▶ **PASSAGE FOR REVIEW**
********

Further development of CRISPR/Cas Genome Editing as a Treatment for Ataxia Telangiectasia

Prof Yanez-Munoz

Research Project information

Principal researcher: Professor Rafael Yáñez-Muñoz
Institute: Royal Holloway, University of London
Cost: £40,000 over 36 months
Start Date: 1st November 2021 (no cost extension granted until March 2025)

What are the researchers proposing to do?
Following the completion of their original study, the Royal Holloway based team led by Professor Rafael Yáñez-Muñoz identified three possible genome editing strategies to target ATM, with the goal of achieving therapeutic correction of ATM mutations. Having implemented these three strategies with varying success in human cells and A-T patient cell lines they concluded that two approaches were worthy of more detailed exploration.

Mutations in the ATM gene affect the production or the activity of the ATM protein, leading to the symptoms associated with A-T. Fixing the faulty gene permanently will give the cells a chance to produce the correct protein. In the last few years, CRISPR has revolutionised the field of genome editing and shown remarkable success in progressing treatments for many genetic diseases that also rely on the correction of faulty genes. The team have therefore decided to use CRISPR in an attempt to repair ATM mutations.

How will the research be done?
Following on from their initial findings, the team will undertake various experiments using Hematopoietic Stem and Progenitor Cells (HSPCs) with a view to  disrupting a specific ATM mutation (5763-1050A>G) and attempting to repair the mutated cell (103C>T) using synthetic oligonucleotides.

********

▶ **WHAT YOU WILL DO**
Reproduce word for word the part of the project description that opens with the words containing "Mutations in the" and closes with "repair ATM mutations.". The material after this point has no connection to the project description.

▶ **DATA SHOWN**
********

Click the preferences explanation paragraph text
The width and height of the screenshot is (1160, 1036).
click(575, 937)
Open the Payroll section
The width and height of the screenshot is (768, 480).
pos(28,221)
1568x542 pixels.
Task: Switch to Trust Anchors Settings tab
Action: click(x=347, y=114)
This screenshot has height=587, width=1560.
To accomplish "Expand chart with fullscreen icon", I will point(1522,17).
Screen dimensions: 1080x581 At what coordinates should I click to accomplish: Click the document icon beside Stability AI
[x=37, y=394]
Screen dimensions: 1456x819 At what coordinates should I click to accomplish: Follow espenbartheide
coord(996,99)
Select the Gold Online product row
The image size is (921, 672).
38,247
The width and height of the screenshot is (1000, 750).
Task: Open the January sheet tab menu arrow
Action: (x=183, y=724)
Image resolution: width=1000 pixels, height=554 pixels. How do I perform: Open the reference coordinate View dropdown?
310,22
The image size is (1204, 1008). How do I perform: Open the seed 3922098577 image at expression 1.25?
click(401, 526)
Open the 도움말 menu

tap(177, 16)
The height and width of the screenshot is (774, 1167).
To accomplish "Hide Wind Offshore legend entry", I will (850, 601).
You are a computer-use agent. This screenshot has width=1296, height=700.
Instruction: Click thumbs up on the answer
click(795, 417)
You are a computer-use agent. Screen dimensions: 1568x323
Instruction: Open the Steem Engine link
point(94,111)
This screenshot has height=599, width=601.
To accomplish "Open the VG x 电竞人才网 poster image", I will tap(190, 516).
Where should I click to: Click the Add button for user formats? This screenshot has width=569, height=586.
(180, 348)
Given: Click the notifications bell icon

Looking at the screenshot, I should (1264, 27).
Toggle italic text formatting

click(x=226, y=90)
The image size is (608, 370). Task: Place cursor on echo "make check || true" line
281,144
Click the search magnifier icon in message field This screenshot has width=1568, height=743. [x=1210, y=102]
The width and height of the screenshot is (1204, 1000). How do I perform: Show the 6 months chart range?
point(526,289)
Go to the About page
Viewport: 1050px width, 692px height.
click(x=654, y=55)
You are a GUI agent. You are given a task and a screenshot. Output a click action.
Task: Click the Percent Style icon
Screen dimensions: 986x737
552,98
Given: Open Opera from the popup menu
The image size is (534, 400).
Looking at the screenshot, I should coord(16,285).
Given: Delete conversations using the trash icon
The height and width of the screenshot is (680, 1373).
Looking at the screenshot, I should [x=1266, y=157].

********

▶ **TASK RESPONSE**
Mutations in the ATM gene affect the production or the activity of the ATM protein, leading to the symptoms associated with A-T. Fixing the faulty gene permanently will give the cells a chance to produce the correct protein. In the last few years, CRISPR has revolutionised the field of genome editing and shown remarkable success in progressing treatments for many genetic diseases that also rely on the correction of faulty genes. The team have therefore decided to use CRISPR in an attempt to repair ATM mutations.